We could for example turn this discussion into an analysis of post WWII jazz, or weave the discussion around and through the works and lives of bebob musicians and abstract expressionist painters. What is occurring in these arts is the symbolic liberation of psyche through their break down of melodic, harmonic, and rhythmic forms which comprise the symbolic temporal universe of a bourgeois sensibility---all of which have analogues in painting, and the spatial universe of bourgeoise life. What makes or made these forms accessible to working class sensibilities was to a certain extent their symbolic criminality, outrages, assaults and raw celebrations of liberation, their formal celebrations of power. However, under a more intimate contact with these practices what emerges are forms of work, labor, and intellectual discipline that accompany and compose the re-figuration process.

The re-figuration process or education goes to the issue of how one is supposed to habituate subjugation in order to defeat it.

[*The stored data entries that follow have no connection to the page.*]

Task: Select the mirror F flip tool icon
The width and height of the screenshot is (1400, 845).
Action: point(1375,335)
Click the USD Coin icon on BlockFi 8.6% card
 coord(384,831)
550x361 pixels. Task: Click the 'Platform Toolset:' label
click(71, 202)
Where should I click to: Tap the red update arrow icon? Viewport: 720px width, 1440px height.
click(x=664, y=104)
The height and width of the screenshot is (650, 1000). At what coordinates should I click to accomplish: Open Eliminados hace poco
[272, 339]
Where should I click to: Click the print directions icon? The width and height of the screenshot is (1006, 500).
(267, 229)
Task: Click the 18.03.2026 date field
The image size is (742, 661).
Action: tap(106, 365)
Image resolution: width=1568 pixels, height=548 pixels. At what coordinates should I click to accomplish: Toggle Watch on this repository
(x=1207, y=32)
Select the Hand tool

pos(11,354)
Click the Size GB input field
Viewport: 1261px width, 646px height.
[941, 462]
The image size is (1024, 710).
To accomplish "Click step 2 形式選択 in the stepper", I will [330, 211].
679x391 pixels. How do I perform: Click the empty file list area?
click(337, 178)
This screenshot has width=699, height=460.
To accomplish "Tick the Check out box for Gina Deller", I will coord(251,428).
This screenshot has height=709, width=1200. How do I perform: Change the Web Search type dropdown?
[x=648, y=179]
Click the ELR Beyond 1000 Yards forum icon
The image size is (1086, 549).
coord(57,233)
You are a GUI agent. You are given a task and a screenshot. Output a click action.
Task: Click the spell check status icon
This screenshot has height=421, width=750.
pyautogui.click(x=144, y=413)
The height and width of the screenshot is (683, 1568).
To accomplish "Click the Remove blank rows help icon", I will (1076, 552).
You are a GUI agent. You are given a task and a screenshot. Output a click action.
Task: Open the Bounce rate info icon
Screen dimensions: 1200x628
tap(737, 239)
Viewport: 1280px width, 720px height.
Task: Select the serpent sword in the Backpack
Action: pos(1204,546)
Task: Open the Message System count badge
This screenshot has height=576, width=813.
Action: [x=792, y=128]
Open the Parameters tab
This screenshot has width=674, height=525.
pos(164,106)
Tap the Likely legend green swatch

The process is or can be accomplished through the arts through their reciprocals of practice and social engagement (consumption? ugh!), precisely because they are the external symbolic universe of forms which correspond to whatever composed and composes the private and individual world of psyche. The accompanying understanding here is that what is critical is laboring on form and its social engagements. In other words you have to write as well as read, play as well as listen or dance, paint as well as see.

What occurs is a liberation of many different forms of subjugation. Not the least of them is the re-figuration and re-appropriation of skills upon which the worlds of mass produced media/communication and its comatose consumption are based. Essentially, the basis of society is repossessed through re-appropriating language and other symbolic forms of expression through which both psyche and society are configured.